Er tritt mit dem Messer, der krummen Sichel des Saturn,
in die verödeten Reben und schneidet sie stutzend.
Grabe den Boden
sogleich!
Und ins Feuer mit den Ranken, die du geschnitten.
Dann bringe
unter Bedachung das Pfahlwerk,
denk an die Lese zuletzt.
Zweimal im Jahr
droht Schatten den Reben.
Zweimal umzieht Unkraut in erstickendem Wuchern
die Pflanzen:
ein wahrhaft hartes Geschäft!
Besondere Pflege braucht der Riesling, die edelste deutsche
Keltertraubensorte für Weißweine, welche gute Standorte verlangt: gut
durchlüftete, mineralstoffreiche Böden, ein Sommer mit ausreichender
Wärme und Feuchtigkeit, ein trockener und sonnenreicher Herbst, mit
Vorliebe auch Steilhang-Bereiche.
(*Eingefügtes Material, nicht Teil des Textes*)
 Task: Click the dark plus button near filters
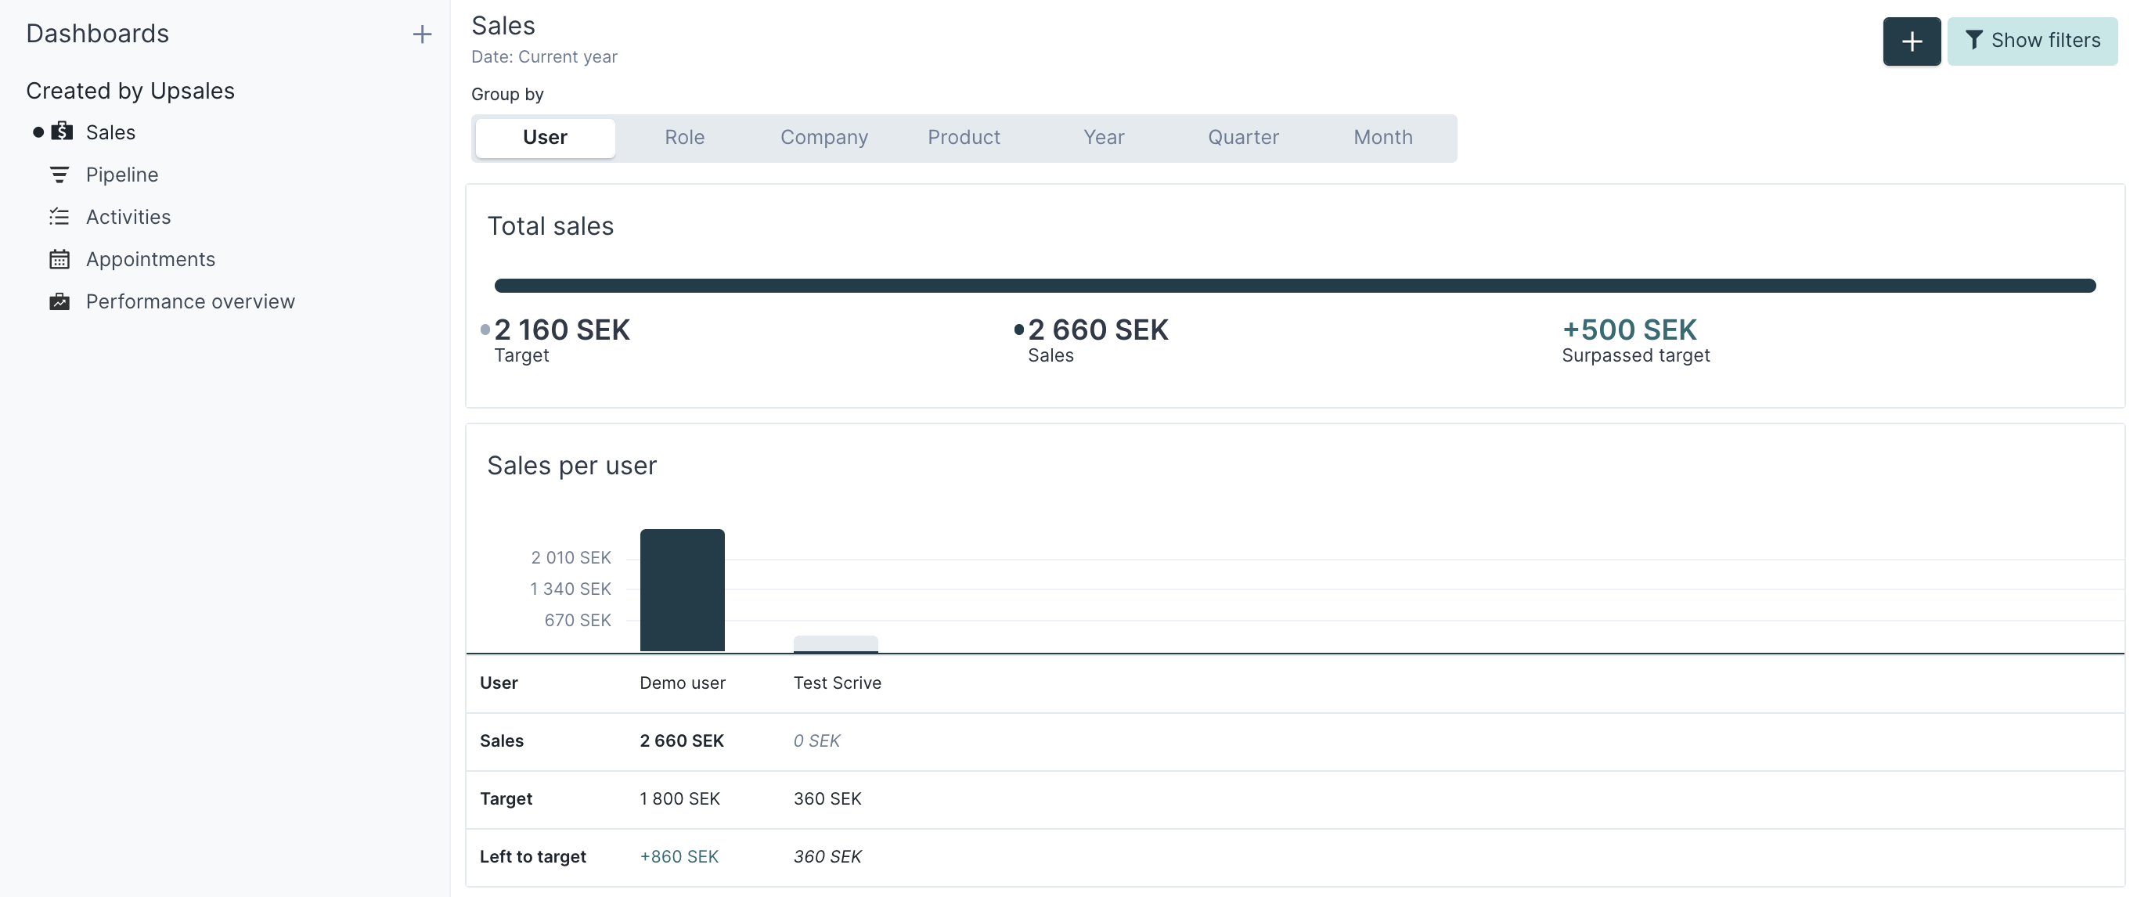tap(1911, 41)
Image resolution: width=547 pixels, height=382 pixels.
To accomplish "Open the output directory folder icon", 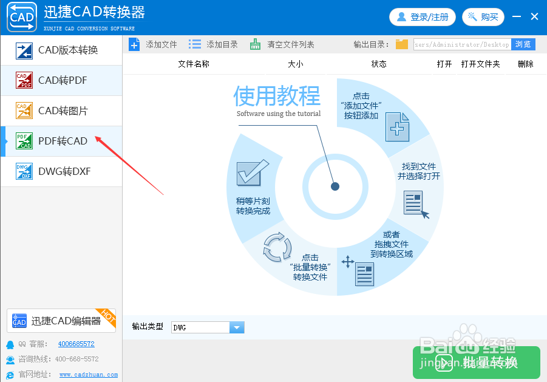I will (403, 44).
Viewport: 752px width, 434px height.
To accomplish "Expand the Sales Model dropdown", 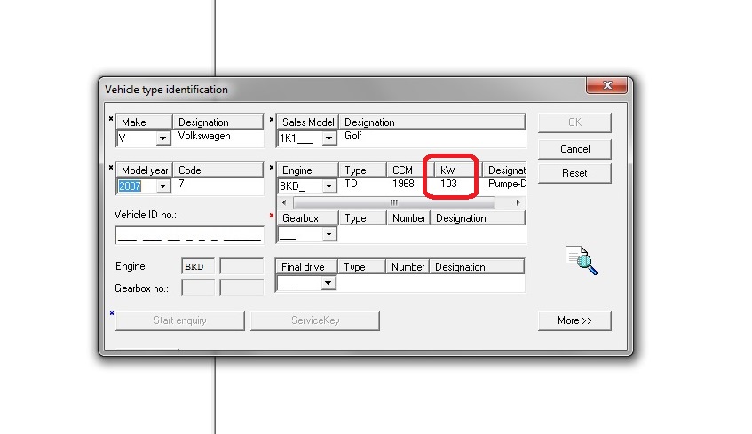I will pos(329,138).
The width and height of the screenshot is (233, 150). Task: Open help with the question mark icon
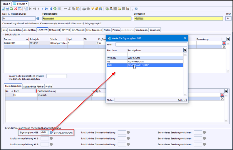[136, 9]
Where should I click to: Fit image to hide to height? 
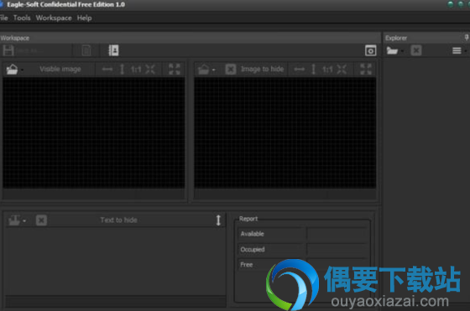(x=314, y=69)
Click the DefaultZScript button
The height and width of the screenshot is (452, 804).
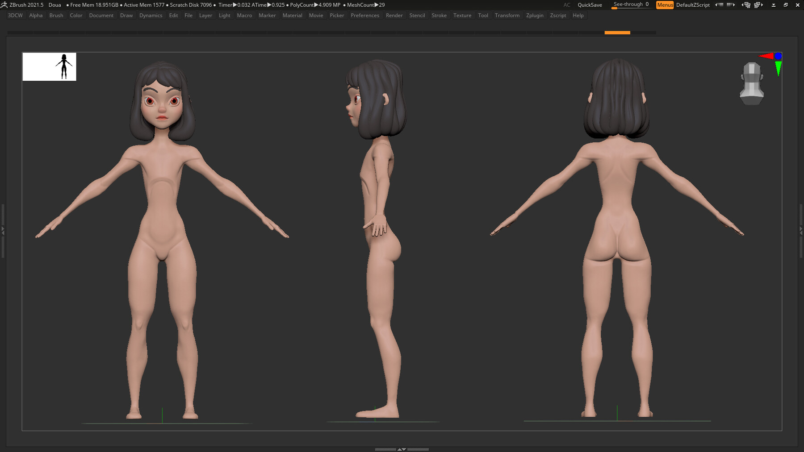pos(693,5)
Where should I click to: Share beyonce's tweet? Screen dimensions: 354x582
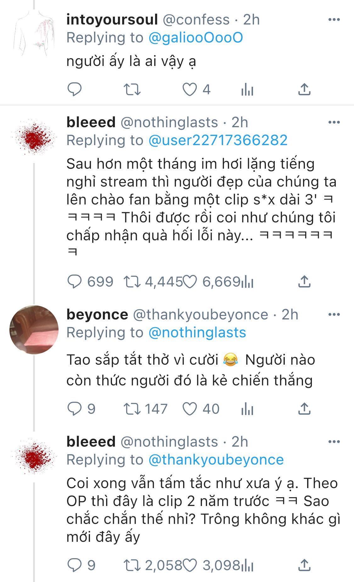(x=304, y=409)
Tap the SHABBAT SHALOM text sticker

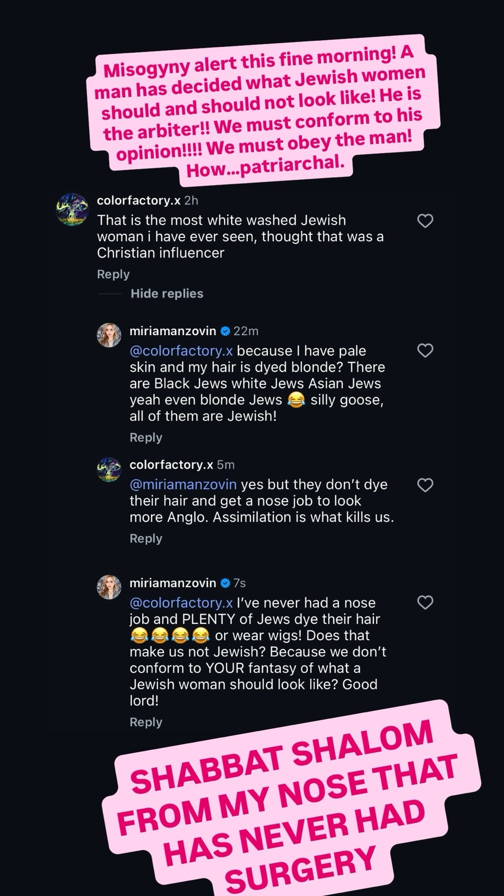pyautogui.click(x=291, y=802)
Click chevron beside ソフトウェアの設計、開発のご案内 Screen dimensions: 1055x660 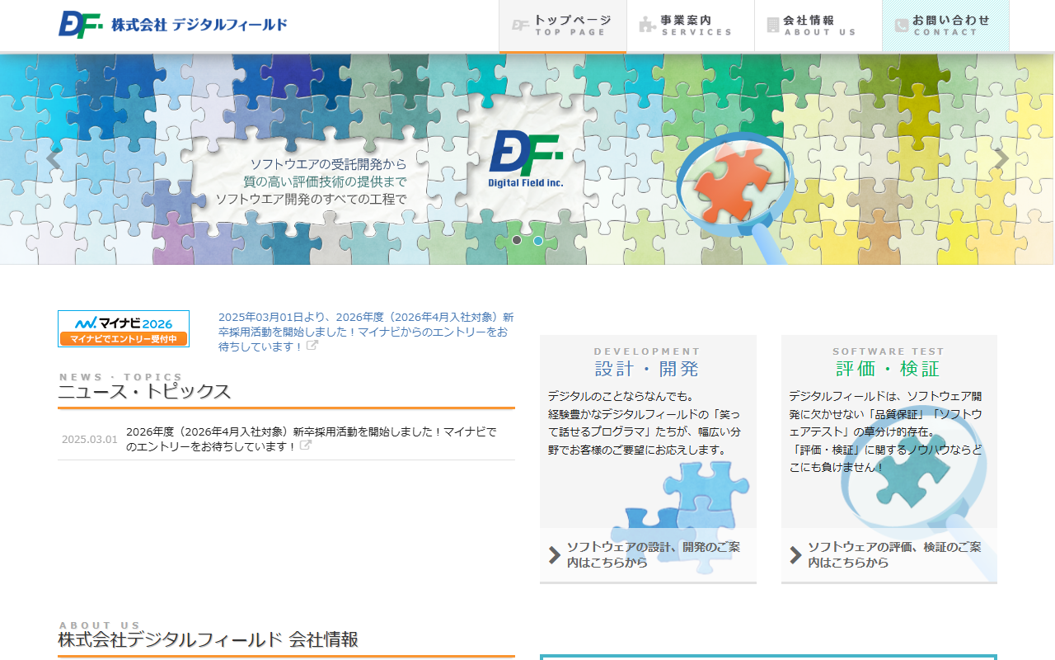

Tatsächlich ist der Riesling die
Weinrebe mit der längsten Wachstumszeit und damit der höchsten
Qualität. Das Ergebnis lohnt aber die Mühen, ergibt doch der Riesling
aus dem Nahetal ausgesprochen fruchtige, mineralstoffreiche Weine mit
feinen Säuren, schlank-elegant und alkoholarm. Gerade dies hat zur
Bekanntheit des Naheweines weit über die Grenzen des Naheraumes
hinaus beigetragen.
Der Riesling, früher auch Rösling oder Rüsling genannt, wurde schon im
Mittelalter im Nahetal angebaut, urkundlich belegt jedoch erst für das
15. Jahrhundert. Aus eben dieser Zeit stammt die folgende Geschichte:
der trinkfreudige Rheingraf Friedrich Wilhelm verwettete bei einem
seiner Festgelage auf der Ebernburg im Jahre 1439 das Naheweindorf
Hüffelsheim mitsamt seinen Einwohnern, indem er es demjenigen versprach,
der den mit Wein gefüllten Stiefel seines Kuriers in einem Zuge
leeren könnte. Ein solches Angebot ließ sich der Wein- und trinkgewohnte
Ritter Boos von Waldeck natürlich nicht entgehen und gelangte
auf diese Weise in den Besitz des Dorfes. Der Volksmund will wissen,
dass der Ritter sogleich nach einer zweiten Füllung des Stiefels
verlangte, um damit auch in den Besitz des Weindorfes Roxheim zu
gelangen —worauf sich der Rheingraf allerdings nicht mehr einließ.